The International Archives of the Photogrammetry, Remote Sensing and Spatial Information Sciences
Download
Publications Copernicus
Download
Citation
Articles | Volume XLII-4/W4
Int. Arch. Photogramm. Remote Sens. Spatial Inf. Sci., XLII-4/W4, 59–64, 2017
https://doi.org/10.5194/isprs-archives-XLII-4-W4-59-2017
Int. Arch. Photogramm. Remote Sens. Spatial Inf. Sci., XLII-4/W4, 59–64, 2017
https://doi.org/10.5194/isprs-archives-XLII-4-W4-59-2017

  26 Sep 2017

26 Sep 2017

DECISION LEVEL FUSION OF ORTHOPHOTO AND LIDAR DATA USING CONFUSION MATRIX INFORMATION FOR LNAD COVER CLASSIFICATION

S. Daneshtalab and H. Rastiveis S. Daneshtalab and H. Rastiveis
  • School of Surveying and Geospatial Engineering, College of Engineering, University of Tehran, Tehran, Iran

Keywords: Classification, LiDAR data, Orthophoto, SVM, Decision Level Fusion, Confusion matrix

Abstract. Automatic urban objects extraction from airborne remote sensing data is essential to process and efficiently interpret the vast amount of airborne imagery and Lidar data available today. The aim of this study is to propose a new approach for the integration of high-resolution aerial imagery and Lidar data to improve the accuracy of classification in the city complications.
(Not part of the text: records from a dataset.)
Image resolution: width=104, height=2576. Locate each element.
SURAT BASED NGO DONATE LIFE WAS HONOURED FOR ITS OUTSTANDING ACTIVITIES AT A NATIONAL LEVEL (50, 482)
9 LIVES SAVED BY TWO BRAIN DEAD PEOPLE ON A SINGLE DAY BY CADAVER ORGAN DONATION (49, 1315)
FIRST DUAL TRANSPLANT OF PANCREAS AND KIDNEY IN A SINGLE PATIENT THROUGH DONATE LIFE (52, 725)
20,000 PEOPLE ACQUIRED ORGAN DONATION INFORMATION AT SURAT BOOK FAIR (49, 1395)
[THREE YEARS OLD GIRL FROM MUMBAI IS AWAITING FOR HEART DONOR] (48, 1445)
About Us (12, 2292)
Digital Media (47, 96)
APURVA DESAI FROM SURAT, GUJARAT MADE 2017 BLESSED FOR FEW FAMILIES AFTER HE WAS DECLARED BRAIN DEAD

In the proposed method, first, the classification of each data is separately performed using Support Vector Machine algorithm. In this case, extracted Normalized Digital Surface Model (nDSM) and pulse intensity are used in classification of LiDAR data, and three spectral visible bands (Red, Green, Blue) are considered as feature vector for the orthoimage classification. Moreover, combining the extracted features of the image and Lidar data another classification is also performed using all the features. The outputs of these classifications are integrated in a decision level fusion system according to the their confusion matrices to find the final classification result. The proposed method was evaluated using an urban area of Zeebruges, Belgium. The obtained results represented several advantages of image fusion with respect to a single shot dataset. With the capabilities of the proposed decision level fusion method, most of the object extraction difficulties and uncertainty were decreased and, the overall accuracy and the kappa values were improved 7% and 10%, respectively.